A praxe não é fora-da-lei, como foi sugerido. O que acontece é que não é regulada pela lei, e nem precisa. Todos somos cidadãos sujeitos às mesmas leis - seja qual for o contexto - e, se alguém decide de sua livre e espontânea vontade "praxar" ou ser "praxado", está no seu direito, se tal não significar esbarrar na liberdade de outrem. Já o disse anteriormente: a vivência académica diz tanto respeito à vida privada dos alunos do Ensino Superior como outra coisa qualquer. As tentativas de banir ou regular pela Lei - ou regulamentos internos das universidades - a Praxe fazem-me lembrar aquele hábito idiota e tipicamente norte-americano de legislar sobre práticas vistas como "imorais" - e que mais não são do que opções do foro privado de cada um - por um determinado segmento da população

Sois anti-praxe. Sim senhor, como vós há muitos anti-qualquer coisa, e até aí tudo bem, viva o pluralismo. Não entendo é esta a intransigência - derivada de uma "santa" ignorância e pensamento enviesado - que não permite olhar para a Praxe (atente-se à maiúscula) como fenómeno cultural com inúmeros aderentes, aficionados, beneficiários e promotores. Isto não é a tourada (que condeno, evidentemente), meus senhores, onde o touro não só foi convidado à força para a "festa", como não tem ainda o discernimento e possibilidade de a evitar. Já agora, e extendendo a analogia, não se diverte o touro na arena (como acontece maioritariamente com todos os caloiros em praxe), nem o mesmo estabelece relações de amizade quer com os seus congéneres quer com os toureadores, nem adere de sua livre vontade à cultura e valores tauromáquicos nem - passados dois anos - tem a possibilidade de cravar umas banderilhas no dorso dos toureiros, se assim o entender, e eles deixarem.

Reparem que da única vez que se referendaram as praxes - apenas uma componente da Tradição Académica, ainda que a mais polémica - 90% dos alunos da UTAD (os únicos que a referendaram, ou amplamente sondaram, se preferirdes ser mais rigorosos) votaram pela sua manutenção. Destes, sei que todos foram praxados, mas aposto que nem 20% "praxam" ou alguma vez "praxaram". Porque "praxar" BEM dá trabalho, exige imaginação, presença de espírito, toma tempo valioso de estudo e implica responsabilidades acrescidas (se bem que muitos as esquivam), nomeadamente por quem temos a nosso cargo quando praxamos. Assim o é, na minha perpectiva de "praxar", e que não envolve gritos, ameaças, exercício físico, "tortura" psicológica, "binge drinking", brincadeiras de cariz maracadamente sexual, tentativas de sedução de caloiras/os ou rebolanços forçados na porcaria (se bem que já me diverti à bravacom dezenas de colegas, em equipas, disputando râguebi com um berlinde na lama)

Há que repensar as praxes e os seus intervenientes, concordo.
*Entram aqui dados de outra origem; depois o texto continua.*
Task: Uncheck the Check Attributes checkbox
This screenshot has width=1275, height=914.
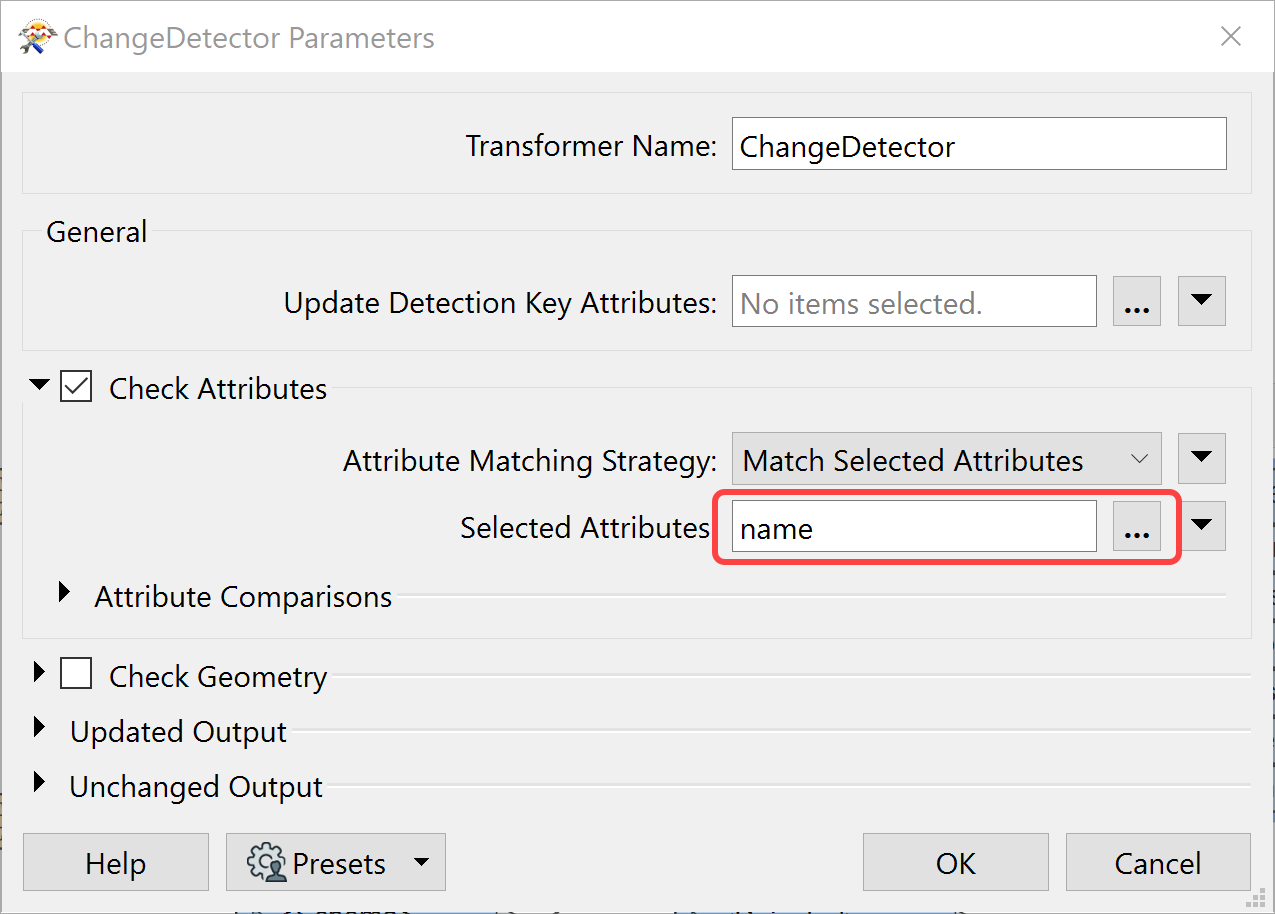Action: point(76,387)
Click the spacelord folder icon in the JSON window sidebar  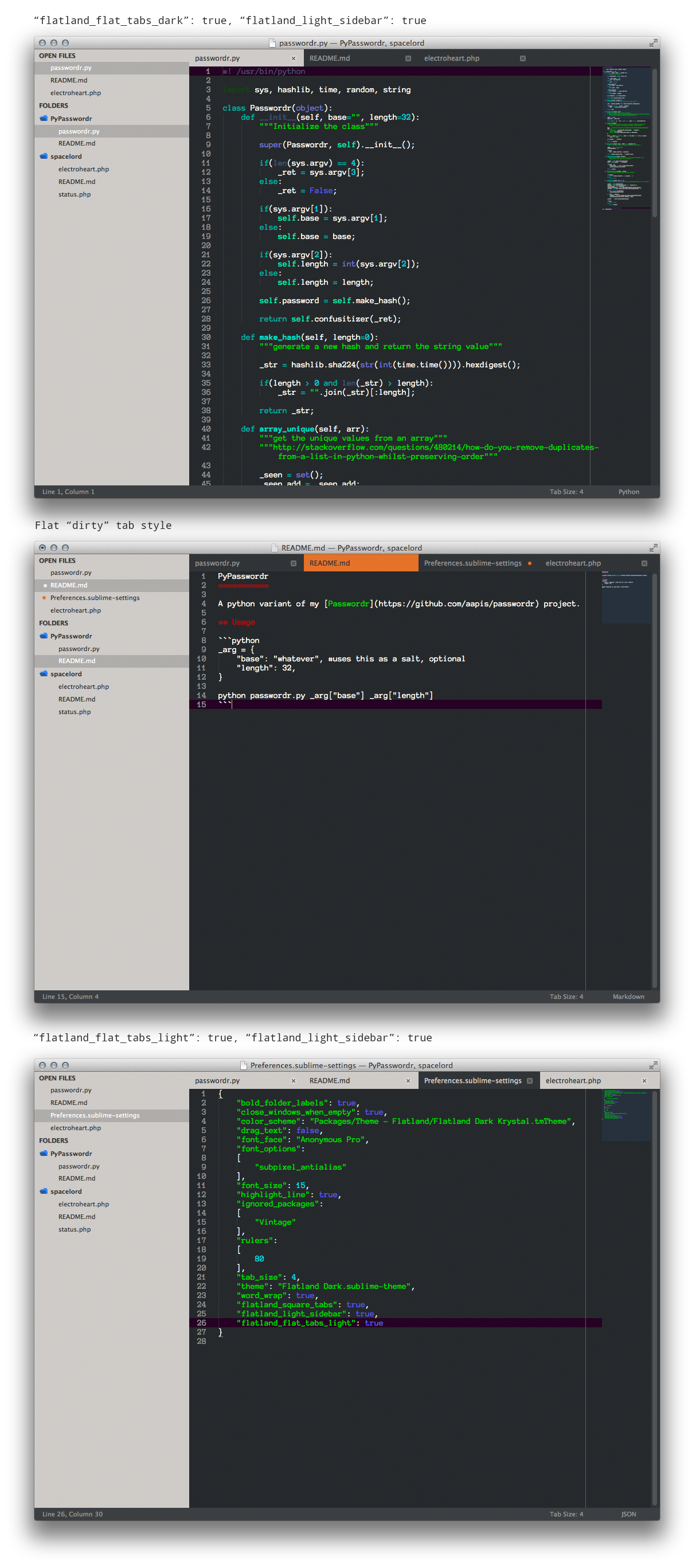[43, 1192]
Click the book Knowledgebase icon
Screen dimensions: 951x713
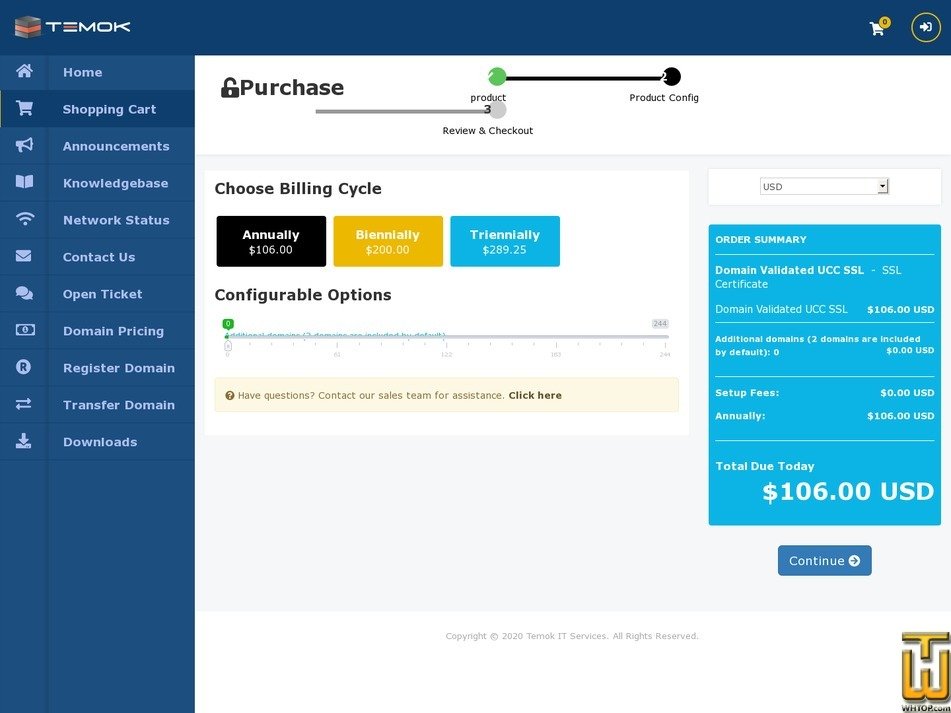[x=24, y=183]
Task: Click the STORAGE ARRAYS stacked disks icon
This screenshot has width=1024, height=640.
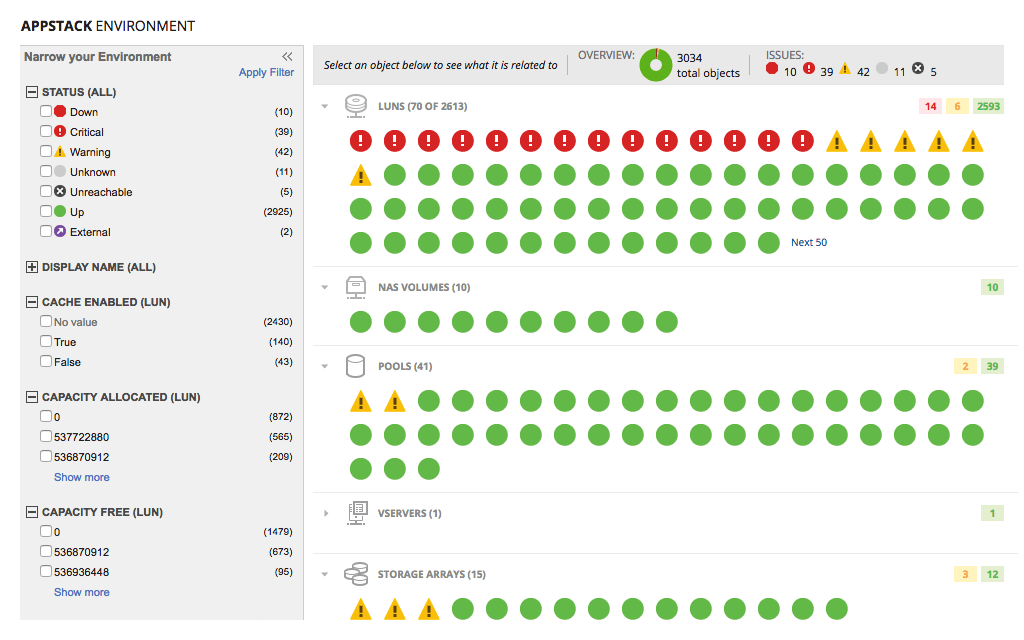Action: [x=355, y=573]
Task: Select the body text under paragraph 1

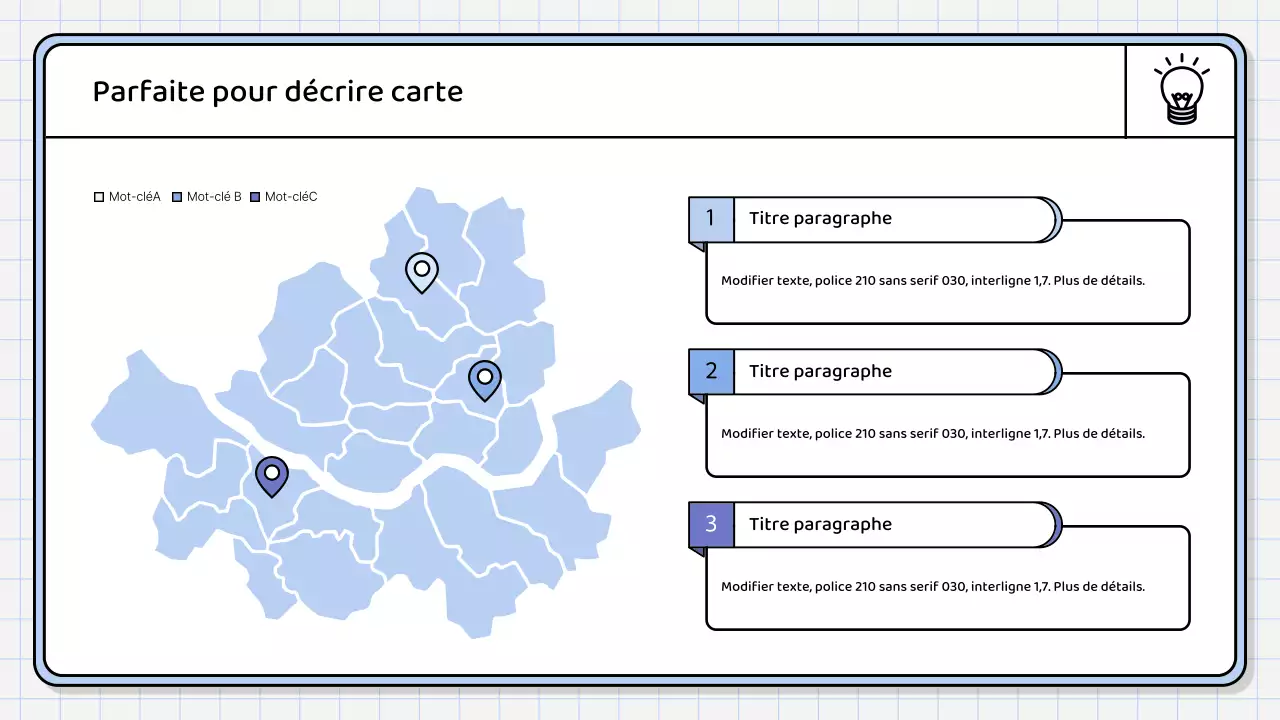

Preocupam-me os métodos, abusos e ignorância de muitos que hoje praxam (ou julgam praxar) - bem como outras desvirtuações da tradição académica, que ficam para outra discussão - mas olho também com preocupação as posições extremistas (e acreditem que já tive que lidar com extremistas em virtude da área em que trabalho) de alguns "anti-Praxe", alimentadas não raras vezes por uma ideologia que, como qualquer outra, cega a quem delas padece para a objectividade e abertura necessárias a um debate esclarecedor e porventura transformador de mentalidades e comportamentos, dum e do outro lado da "fronteira ideológica". Assim sendo, não há concessões, toda a tradição académica é demonizada e declarada como um alvo a abater. "É anacrónica, descabida e desnecessária". Pois, mas apenas pela irrelevante minoria que opta por não a viver.

5 comentários:

Pedro Almeida disse...

ainda que sem tempo para grandes respostas, venho só transcrever as conclusões retiradas de 1 inquérito feito aos alunos recém-chegados à UTAD sobre as praxes, 2 anos antes do afamado referendo que chamaste à discussão:

"O sentimento da esmagadora maioria dos alunos que responderam é de que a praxe dura demasiado tempo, é humilhante, degradante, cansativa, geradora de problemas de saúde e prejudicial para a organização da vida pessoal e do estudo", afirmou o Artur Cristóvão, em declarações ao "Público".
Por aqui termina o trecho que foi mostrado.